En su relato de ficción Funes, el memorioso, nos cuenta Jorge Luis Borges la historia de Ireneo Funes, quien, a raíz de un traumatismo cerebral producido al caer de un caballo, quedó tullido en una cama hasta su muerte al tiempo que ganaba una habilidad insospechada: la capacidad de no olvidar una única cosa que penetrara en su mente. Se volvió incapaz de pensar, de tener ideas abstractas, “no sólo le costaba comprender que el símbolo genérico perro abarcara tantos individuos dispares de diversos tamaños y diversa forma; le molestaba que el perro de las tres y catorce (visto de perfil) tuviera el mismo nombre que el perro de las tres y cuarto (visto de frente). Su propia cara en el espejo, sus propias manos, lo sorprendían cada vez”.
Había aprendido sin esfuerzo el inglés, el francés, el portugués, el latín. Acabó perdiendo la capacidad del sueño. Pasaba las horas de la noche sin dormir y sin encender la vela, puestos los ojos en la higuera del fondo o en una telaraña. Murió con 21 años, víctima de una congestión pulmonar.
Por fortuna para nosotros, el magistral relato de Borges es una absoluta utopía, una imposibilidad de la naturaleza. La memoria total, el exceso de información, nos llevarían a la insanidad en mucho menos tiempo del que necesitó Ireneo para morir, unos dos años.
Dice Aldous Huxley en “Las puertas de la percepción” que el cerebro posee una válvula reguladora con la capacidad de controlar la cantidad de información que absorbemos, dejando pasar sólo un mínimo de impresiones necesarias para nuestra sobrevivencia y desarrollo como especie, porque si fuésemos capaces de asimilar la realidad de una forma ilimitada, tal como ocurre con nuestro desdichado Funes, nuestra cabeza no aguantaría, seríamos de inmediato aniquilados. Lo que nos pone de frente a la obvia pregunta: ¿Cómo es que nos libramos de la información inútil?
Las últimas investigaciones en el terreno de la neurociencia y el funcionamiento de la memoria en los sistemas biológicos, están mostrando de forma cada vez más nítida que el cerebro humano no guarda información en ningún lugar determinado, así como tampoco posee nada parecido a una lata de basura para almacenar recuerdos no utilizados. Para eso entra en juego el mecanismo del olvido y el principio es muy simple: en un tiempo más o menos variable, lo que no se usa se descarta. ¿Parece extraño? No tanto, si conseguimos acompañar paso a paso lo que la ciencia nos muestra como evidencia firme, resultado de pesquisa muy cuidadosa.
Desde hace mucho tiempo la neurolingüística sabe que, con relación al tratamiento de la información adquirida, el cerebro separa la memoria de corto plazo (MCP) y la memoria de largo plazo (MLP).
La MCP (también llamada memoria de trabajo, primaria o activa) se refiere a aquellos sucesos de poca importancia, situaciones casuales, momentos fugaces que no nos despiertan gran interés, etc. El cerebro crea un tipo de redes neuronales bien débiles, escasas en cantidad y extremadamente flexibles para esta clase de material. Cuanto más trivial sea la naturaleza de tales registros, tanto más fácil será quebrar esas conexiones precarias y hacerlas desaparecer. Y la principal herramienta para eso es una clase de enzimas, las fosfatasas, que retardan o impiden la formación de aquellas sinapsis básicas para el soporte físico de la memoria. Trabajando en especial con la MCP, ellas son muy efectivas en su trabajo demoledor. Aquí lo normal es que esos enganches sean quebrados. Dependiendo de la mayor o menor relevancia a que esos momentos se refieren, ocurre con frecuencia que algunos recuerdos no pueden ser recuperados nunca más. Nuestro mecanismo del olvido acaba de entrar en juego.

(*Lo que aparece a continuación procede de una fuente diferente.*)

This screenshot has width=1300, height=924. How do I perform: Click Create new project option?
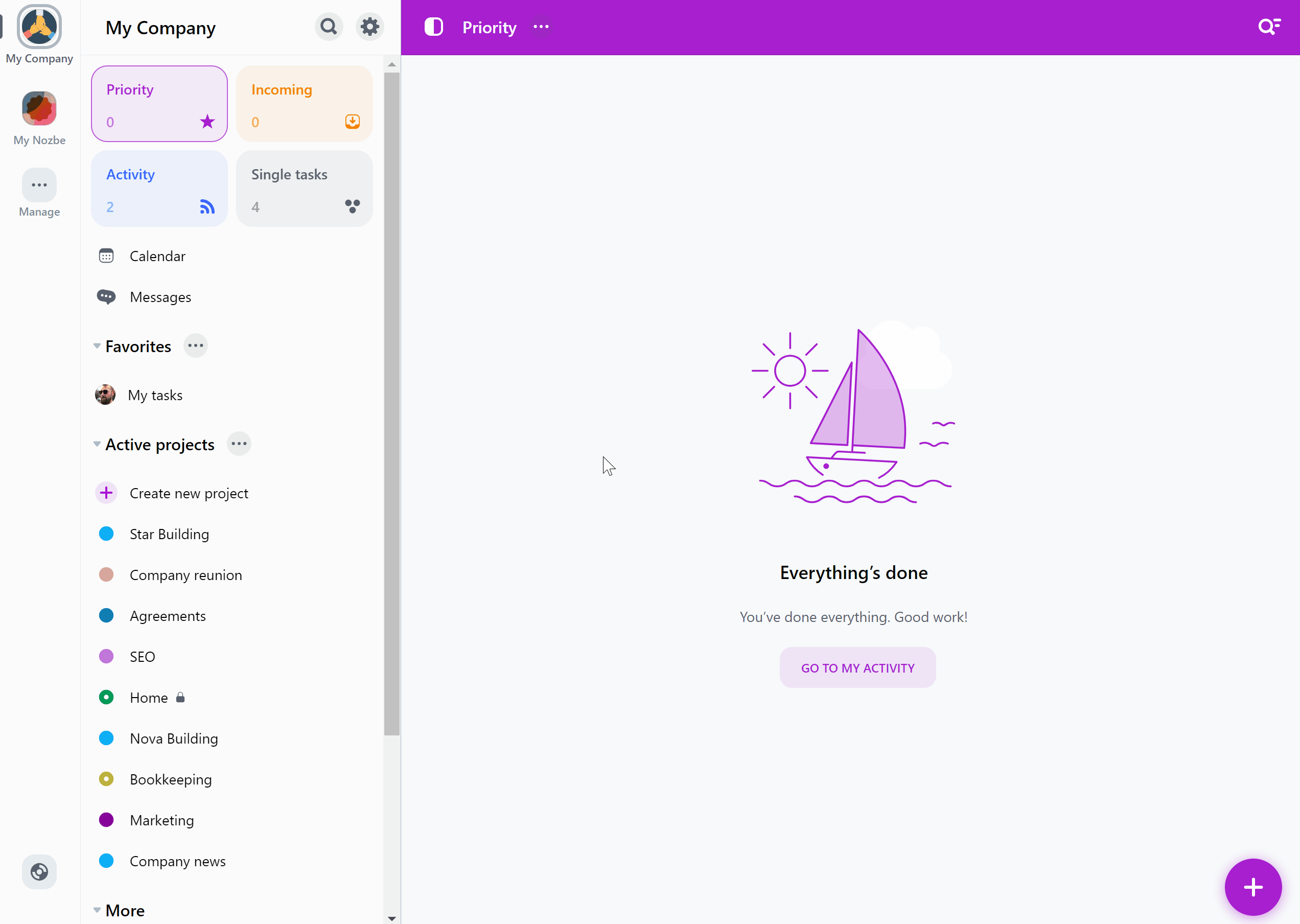tap(189, 492)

                                                                   Hipocampo y Amígdala

La MLP, entre tanto, se maneja con contenidos de un orden bien diferente: experiencias muy marcantes, dotadas de una fuerte carga emocional, decisiones cruciales que dejaron rastros profundos, momentos en que nuestra propia existencia fue puesta en riesgo. Agreguemos a esto aquellas actividades rutinarias, como aprender a nadar, andar en bicicleta, manejar un vehículo o hablar una lengua extranjera. Para que podamos desarrollar estos comportamientos, las conexiones creadas son más fuertes y variadas, en cantidad mucho mayor y reactivadas sin pausa, con la finalidad de hacer las asociaciones cada vez más firmes. En otras palabras, el cerebro tiende a favorecer la permanencia de lo que es muy importante o de lo que depende de la repetición.
Desde hace tiempo la ciencia viene prestando especial atención a la Amígdala, un entrelazamiento de neuronas en la profundidad de los lóbulos temporales de los mamíferos, que se encarga de asociar los recuerdos a las emociones anexadas a ellos. Sin la Amígdala, tal vez seríamos robots, cualquier experiencia de nuestra vida sería igual a cualquier otra, y por causa de eso, muchas veces hasta difícil de ser revivida. La emoción tiene la virtud de activar aquellas hormonas que fortalecen la memoria. Einstein, preguntado cierta vez cómo se las arreglaba para no perder una idea nueva en el supuesto caso de no tener a mano un cuaderno de rasguños, respondió: “Cuando tengo una idea nueva no se me olvida”.



                                                                          La Corteza pre-frontal


Debido a que las dos memorias trabajan en zonas bien diferentes, la ciencia pareció dar un paso decisivo al anunciar que había sido descubierta la localización exacta de cada una. La MCP se asienta en la Corteza pre-frontal y la MLP en el Hipocampo. Pronto comenzó a percibirse que eso era apenas una forma de simplificar la realidad para intentar explicar cosas mucho menos obvias. La afirmación fue enseguida controvertida y otras teorías ganaron terreno.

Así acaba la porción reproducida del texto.